Anyone who has received an IRS offer to settle a micro-captive insurance audit should immediately consult an experienced tax lawyer to understand the pros and cons of the offer before any deadline expires.
The IRS announced on Sept. 16, 2019, its plan to mail settlement offers to a maximum of 200 taxpayers under audit for their participation in micro-captive insurance arrangements that the agency considers “abusive” and in violation of tax laws. Only those who receive settlement offer letters are eligible for the current initiative, but the IRS says that the offer could be offered to others later.
The agency will continue to audit those that reject the offers, subject to tax assessment and available penalties. These taxpayers will not be included in “future settlement initiatives.”
The IRS elected to make the current offers after it was successful in three cases in U.S. Tax Court on this issue and it plans to continue to “vigorously pursue” suspicious micro-captive transactions, which have been on the “Dirty Dozen” list of tax scams since 2014.
What is a micro-captive insurance arrangement?

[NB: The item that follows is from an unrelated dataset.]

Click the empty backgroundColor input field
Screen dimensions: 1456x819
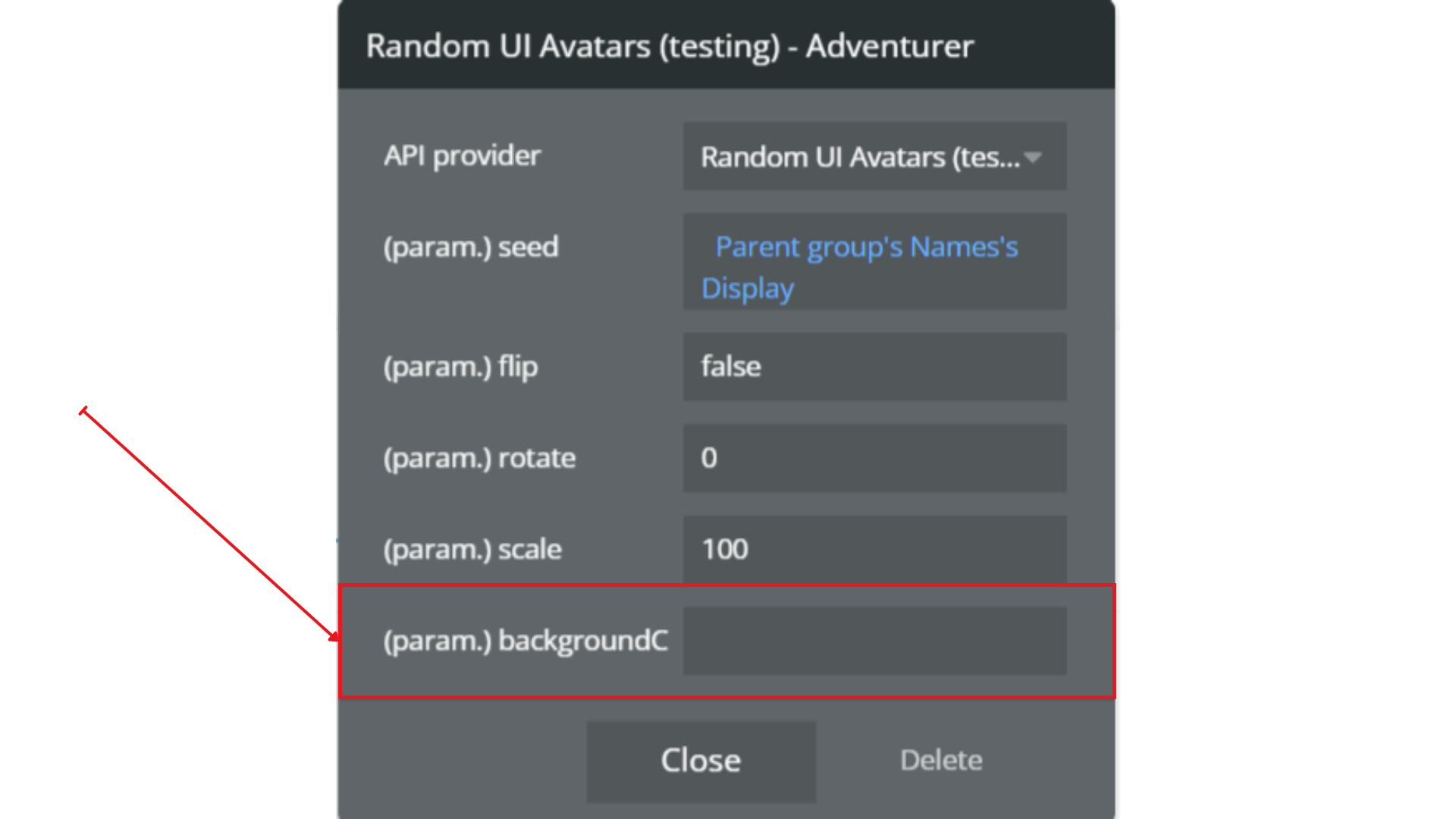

A business may establish a small micro-captive insurer (or reinsurer) designed to cover certain risks and losses the business may suffer. The insured business normally can deduct insurance premiums as a business expense. Under certain circumstances, the eligible captive insurer can elect to only pay taxes on income from investments and not on income from premium collection.
The structure of these arrangements is subject to abuse of tax benefits when the small insurer is treated as a micro-captive but does not really function as an insurance company. In other words, tax avoidance can happen when the insured business gets deductions for premiums and the captive insurer pays taxes only on investments, but the insurer is more like a sham entity not functioning as a real insurance company would.

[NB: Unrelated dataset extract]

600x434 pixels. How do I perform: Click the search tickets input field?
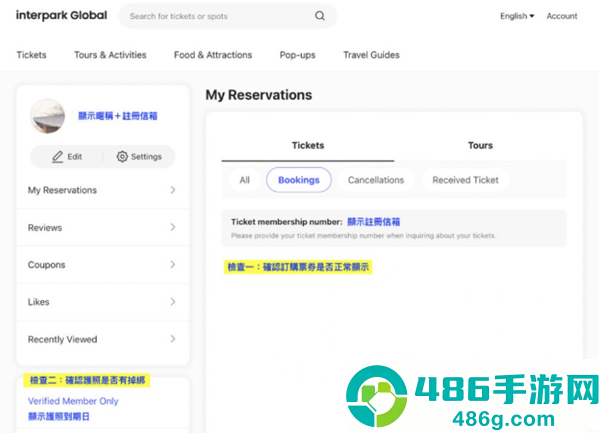coord(220,16)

In addition, the arrangements may come under IRS scrutiny when the business that pays insurance premiums to the micro-captive insurer turns around and takes loans or other financial benefits from the captive entity. Another red flag can be premiums that are much higher than the market dictates. Sometimes the IRS looks more closely when a third party like an accountant or financial planner makes the arrangements.
Another area of potential IRS interest is when the involved parties fail to report certain related transactions as required by law. Failure to accurately report can bring large financial penalties.
Proceed with caution
The use of micro-captive insurance arrangements is common with many large companies using at least one currently and participation increasing among smaller businesses, reports the Insurance Journal.
According to the IRS, there are about 500 cases in the court system dealing with micro-captive insurance issues. Anyone with this kind of arrangement or considering one should get advice from an attorney to be sure that it is compliant with tax law and for advice about how to report transactions and handle related income tax issues.
Anyone already embroiled in an audit or dispute with the IRS over a captive insurer issue should also seek experienced legal advice. A tax lawyer may be able to negotiate an acceptable arrangement with the agency or have other proposed legal resolutions.